Extracted data Start Marker

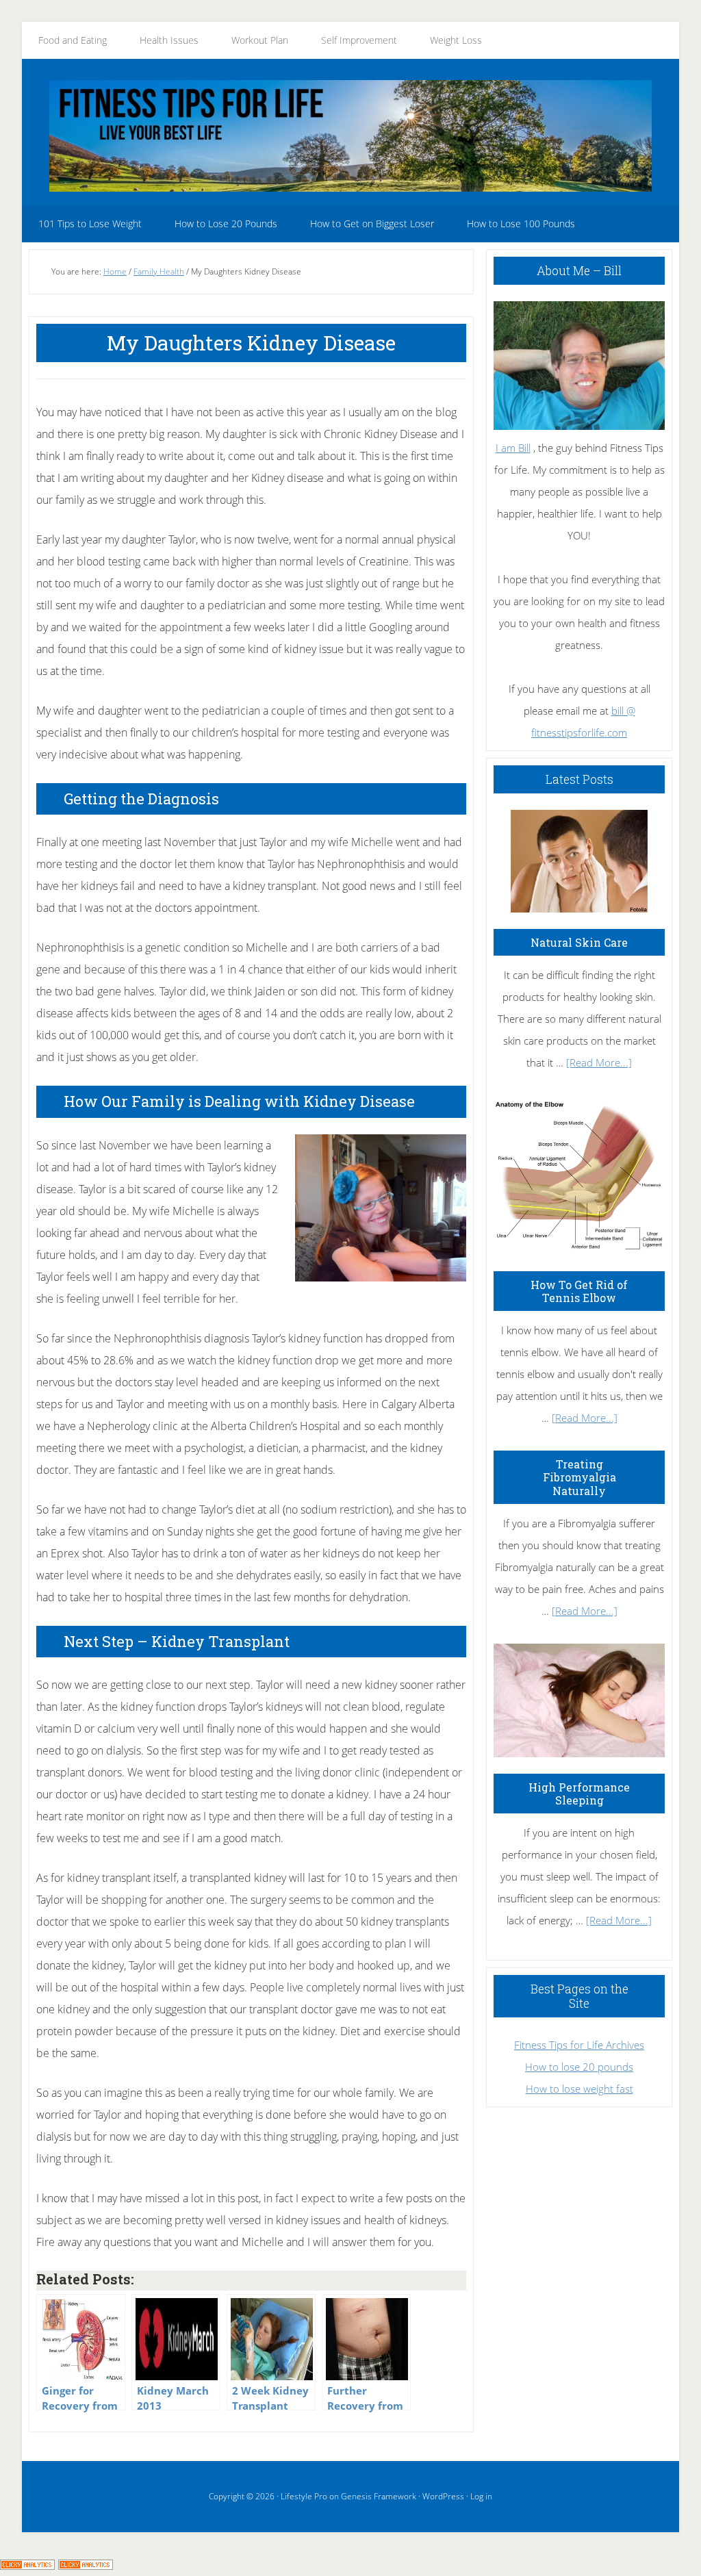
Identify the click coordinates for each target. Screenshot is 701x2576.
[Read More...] (599, 1062)
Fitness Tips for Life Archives (579, 2045)
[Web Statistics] (85, 2565)
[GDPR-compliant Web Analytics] (27, 2565)
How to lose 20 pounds (579, 2067)
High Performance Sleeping (579, 1793)
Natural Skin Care (579, 942)
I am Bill (513, 448)
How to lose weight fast (579, 2088)
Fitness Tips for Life (350, 135)
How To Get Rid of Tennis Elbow (579, 1291)
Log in (481, 2496)
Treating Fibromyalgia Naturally (579, 1477)
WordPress (443, 2496)
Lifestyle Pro (304, 2496)
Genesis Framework (378, 2496)
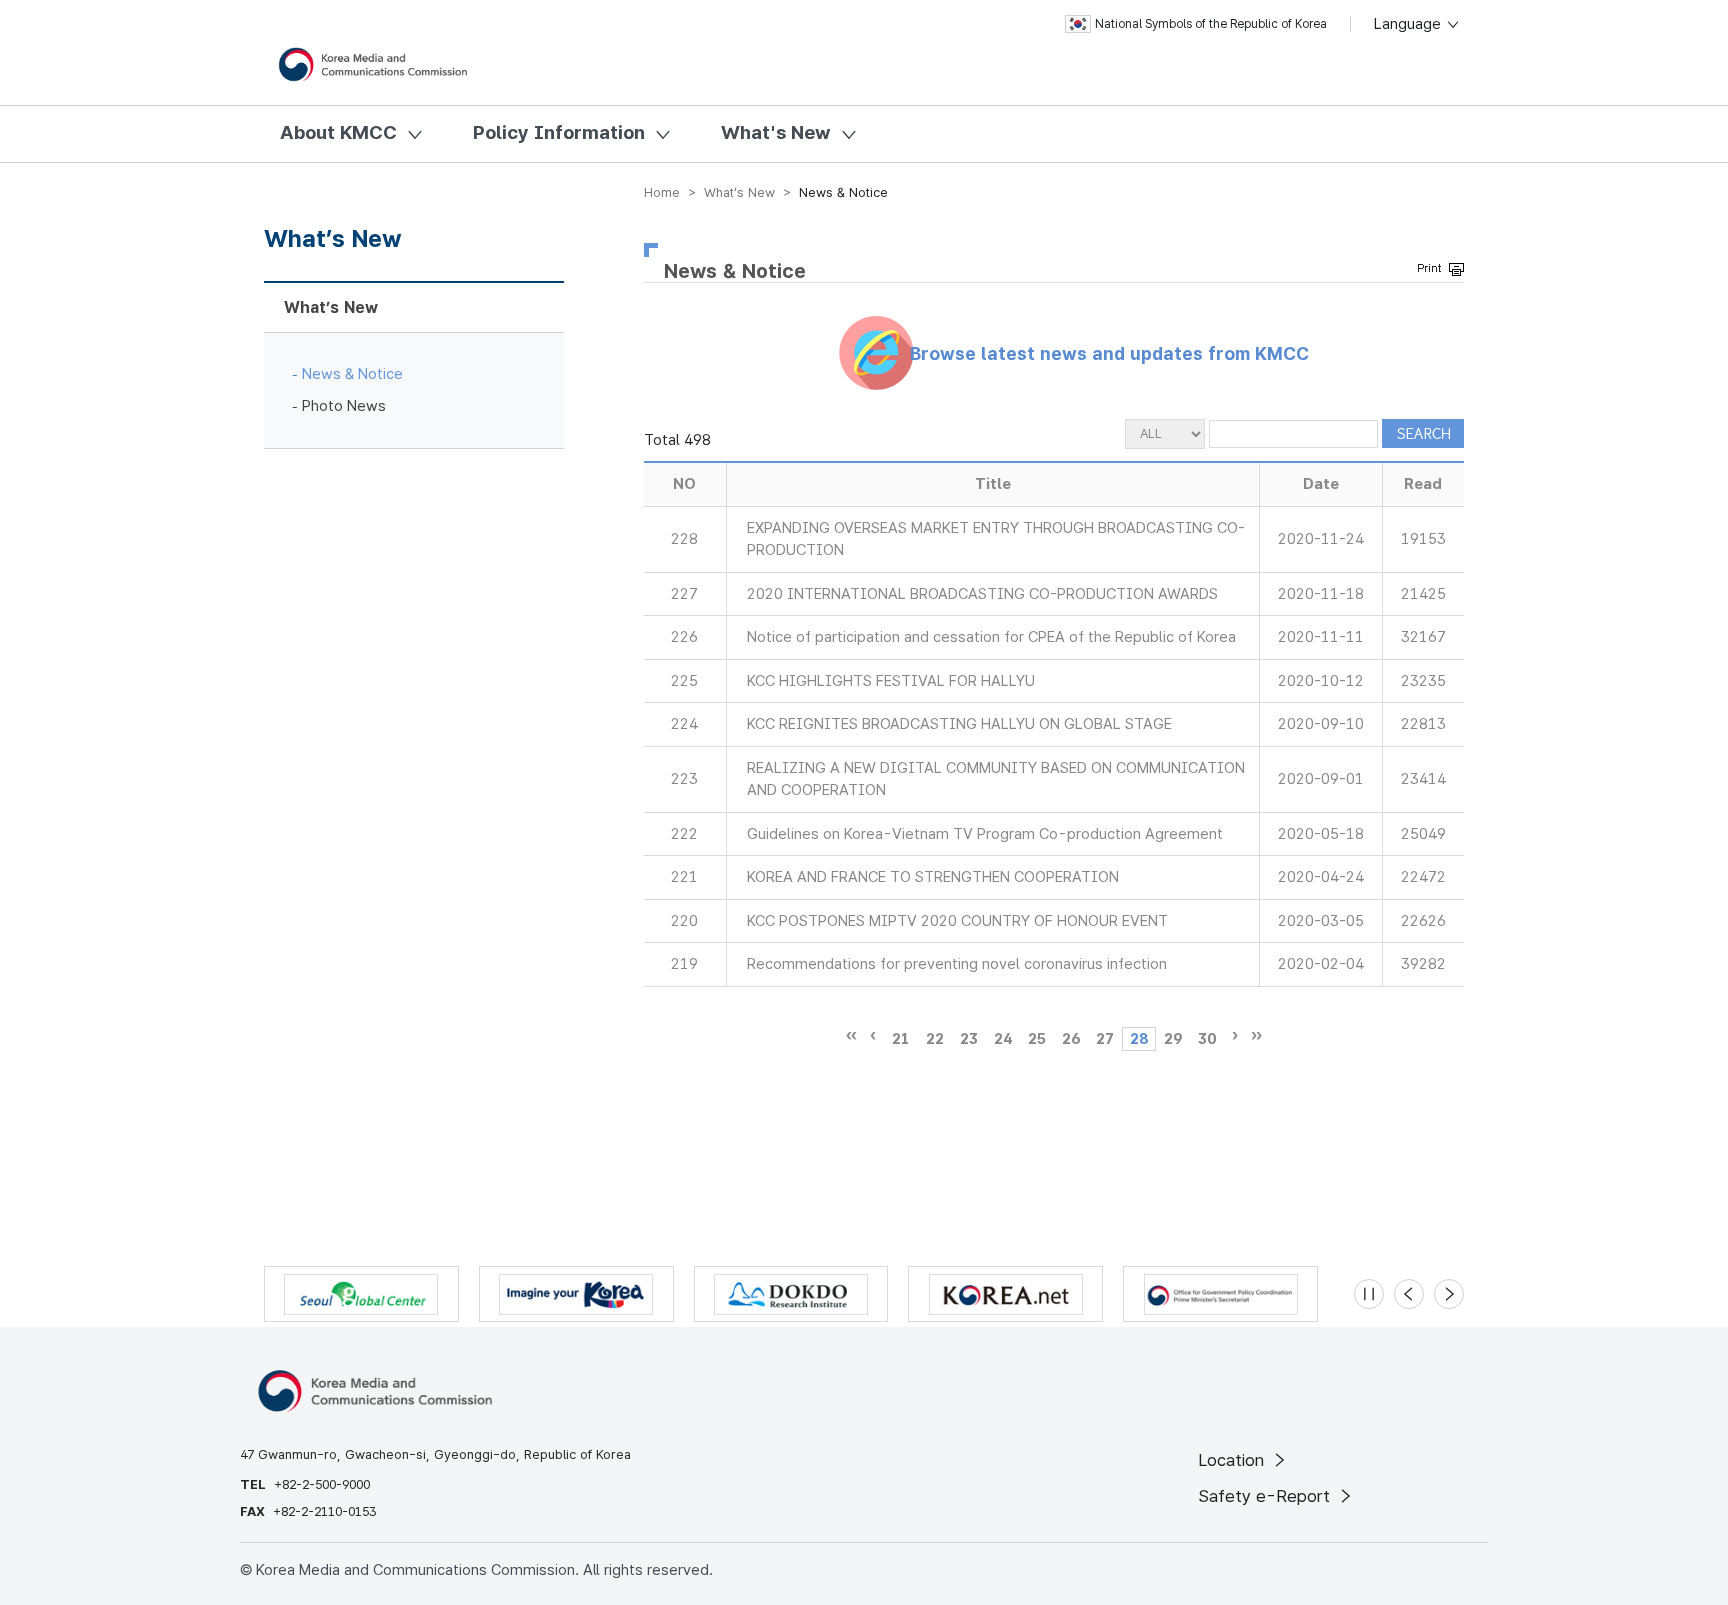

Extracted data End Marker

Exercise prompt:
Every line above from the line with "High Performance Sleeping (579, 1793)" to the line with "Lifestyle Pro (304, 2496)" is wanted, ends included; write them out exactly and add no other line.

Solution to this task:
High Performance Sleeping (579, 1793)
Natural Skin Care (579, 942)
I am Bill (513, 448)
How to lose weight fast (579, 2088)
Fitness Tips for Life (350, 135)
How To Get Rid of Tennis Elbow (579, 1291)
Log in (481, 2496)
Treating Fibromyalgia Naturally (579, 1477)
WordPress (443, 2496)
Lifestyle Pro (304, 2496)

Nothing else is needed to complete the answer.